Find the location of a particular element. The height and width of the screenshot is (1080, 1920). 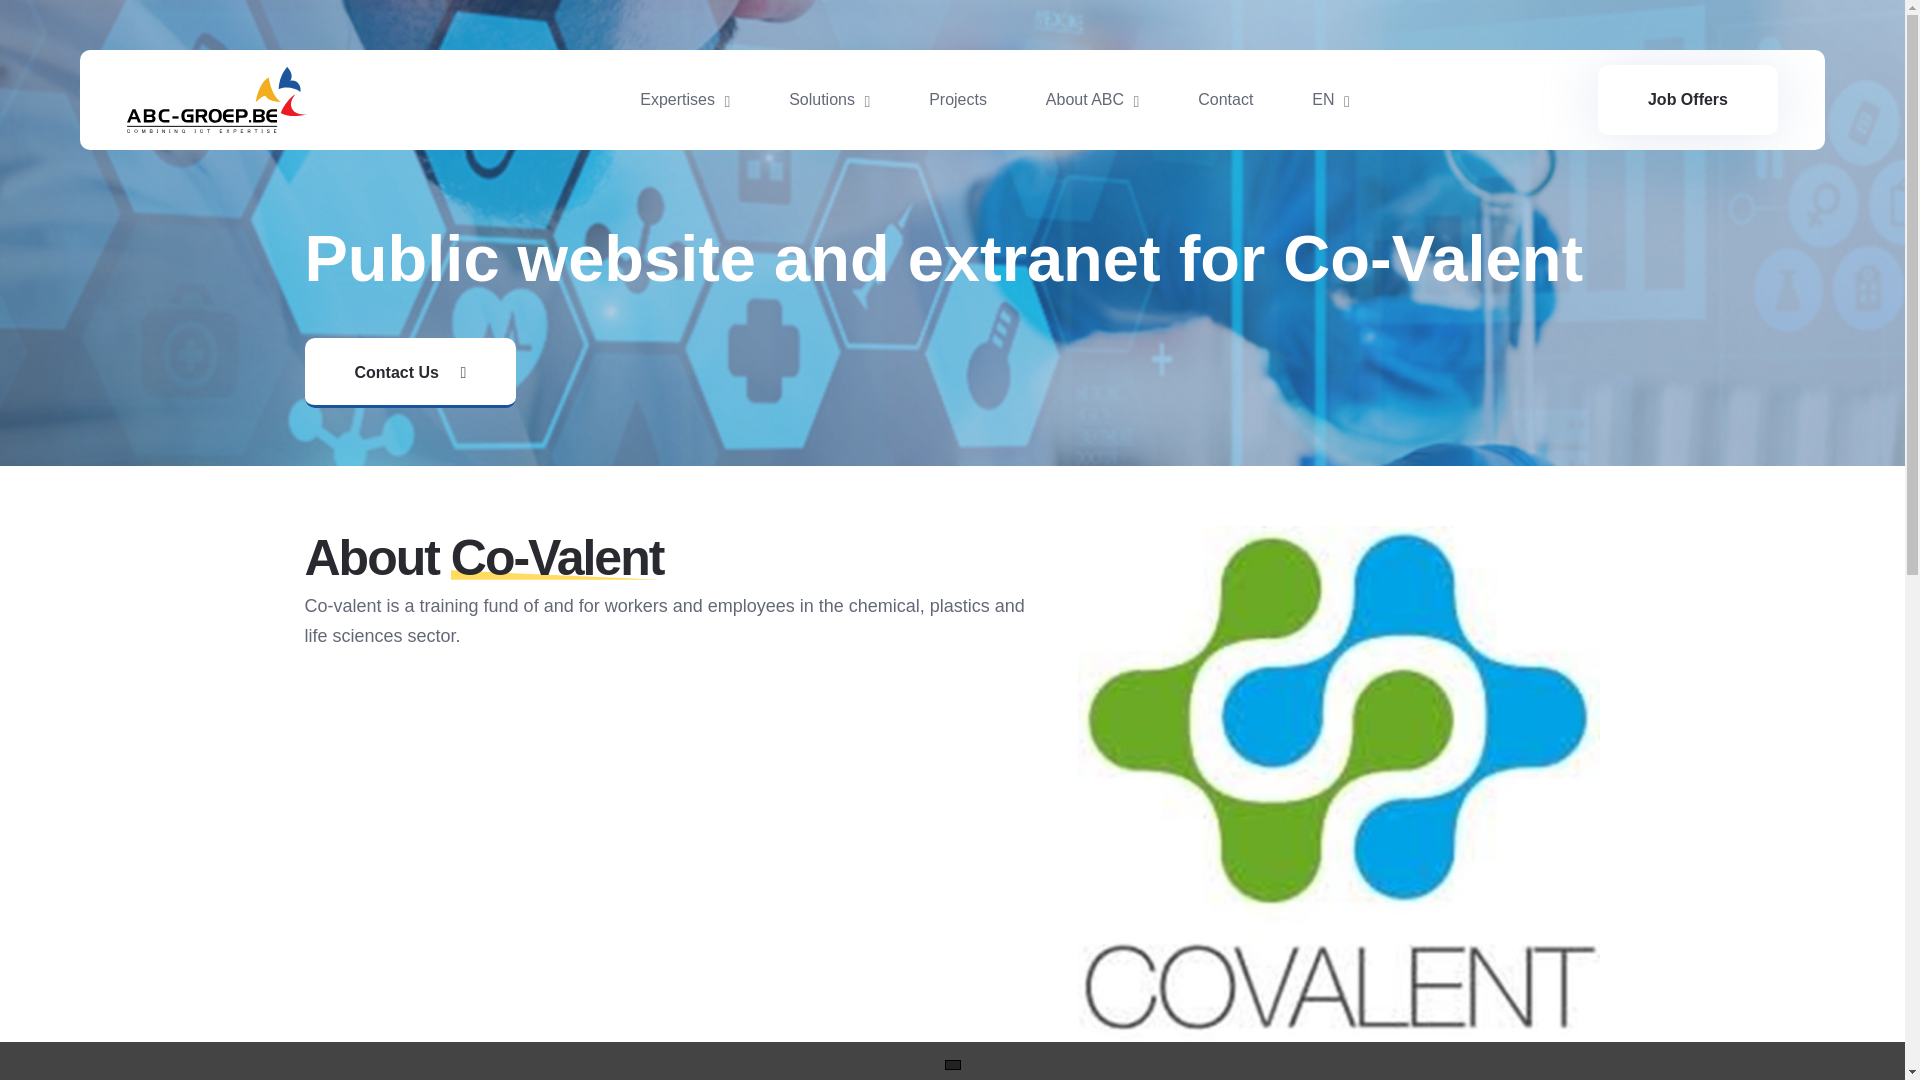

Expertises is located at coordinates (684, 100).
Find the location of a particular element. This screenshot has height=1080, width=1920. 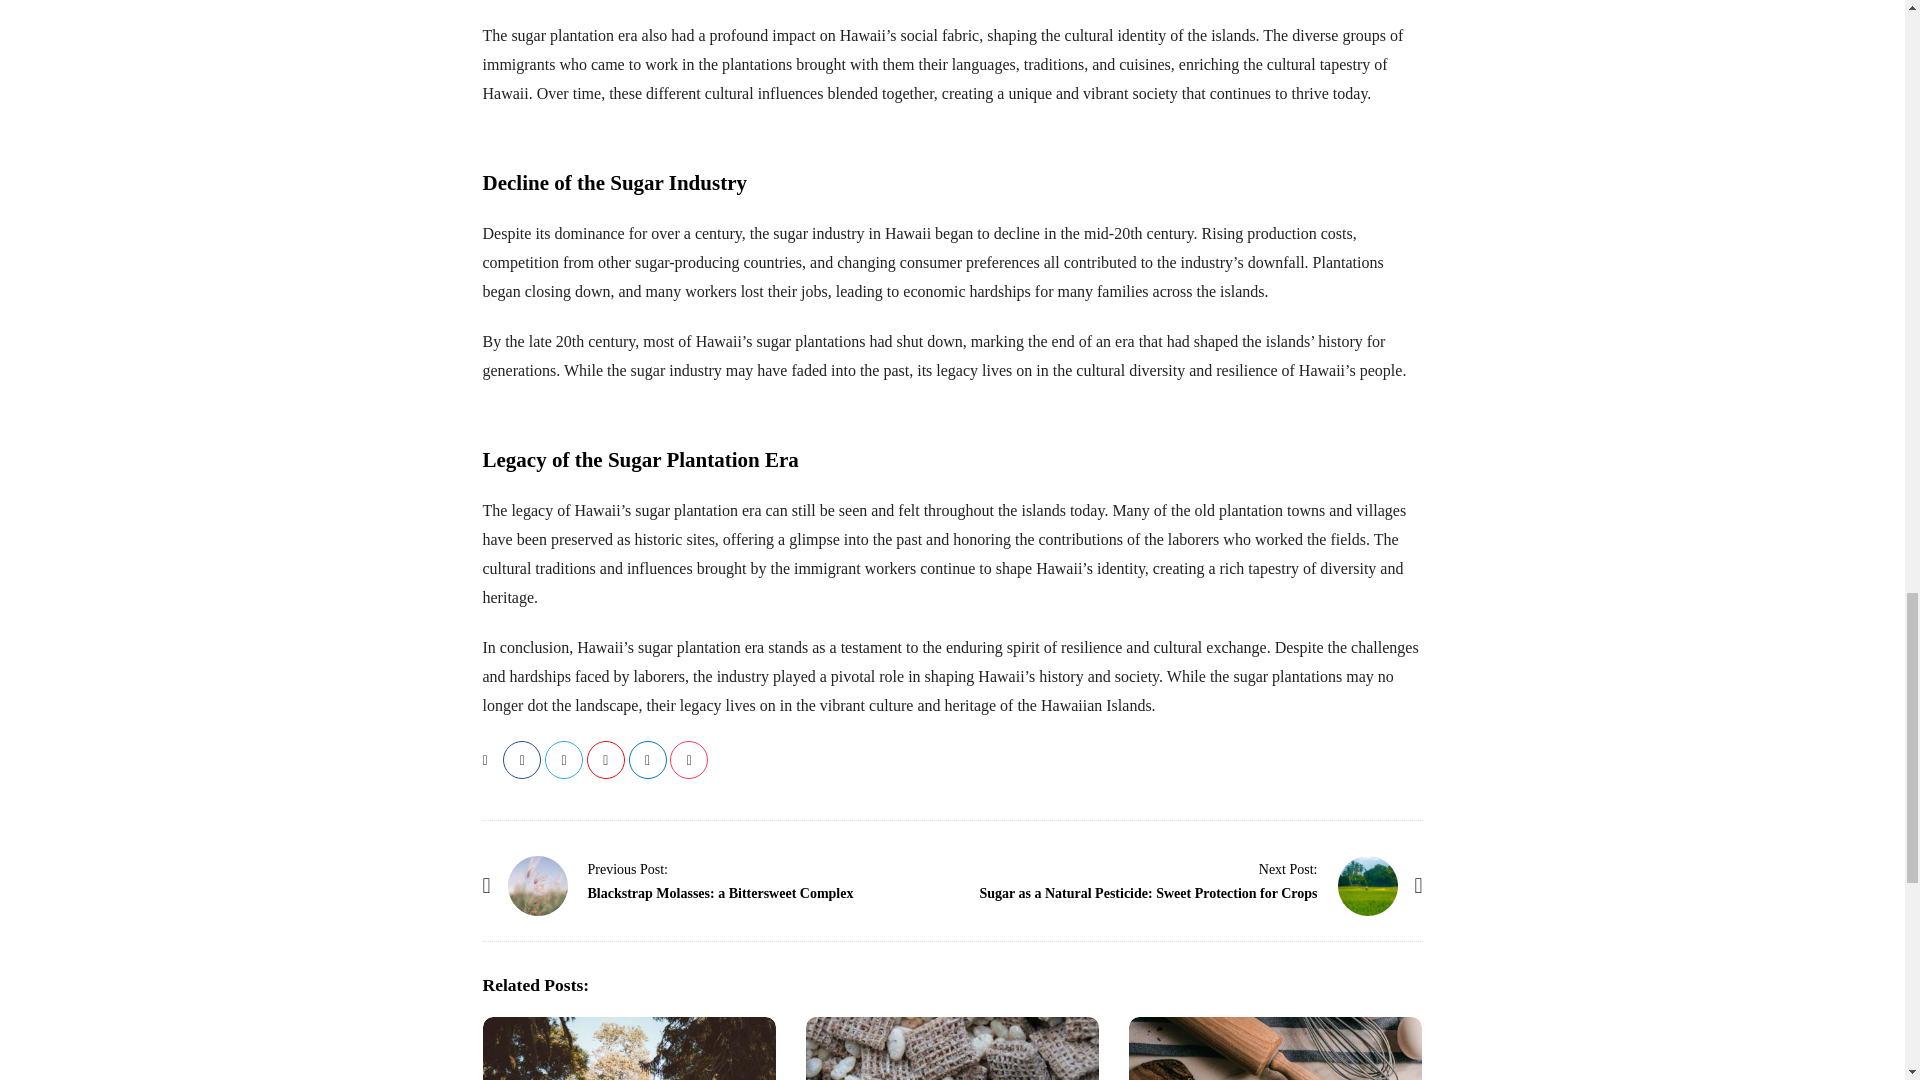

Sugar as a Natural Pesticide: Sweet Protection for Crops is located at coordinates (1288, 868).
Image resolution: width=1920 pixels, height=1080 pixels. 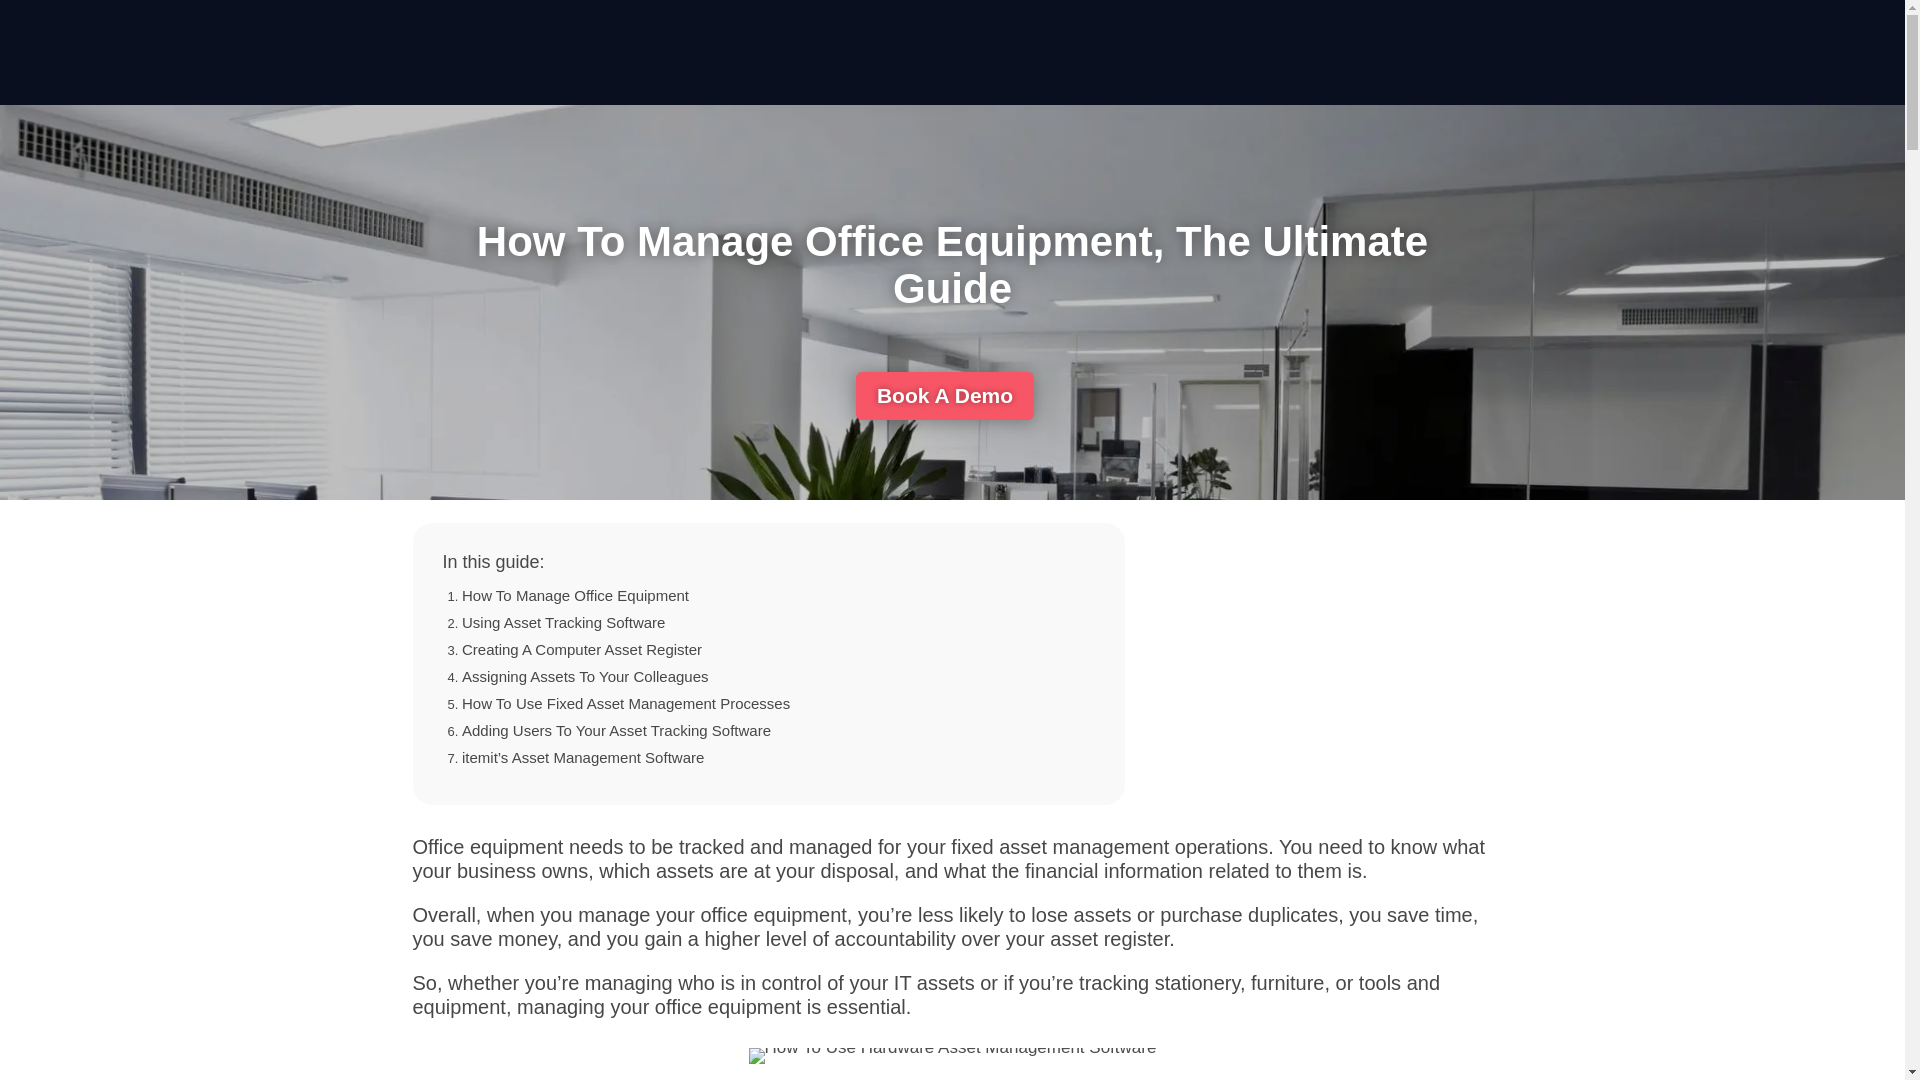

----------------------------------------

Problem to work on -
Repeat the items word for word, starting at the very beginning and going on through the line containing "Expertises is located". Leave the pictures out.

Full solution -
Find the location of a particular element. The height and width of the screenshot is (1080, 1920). 

Expertises is located at coordinates (684, 100).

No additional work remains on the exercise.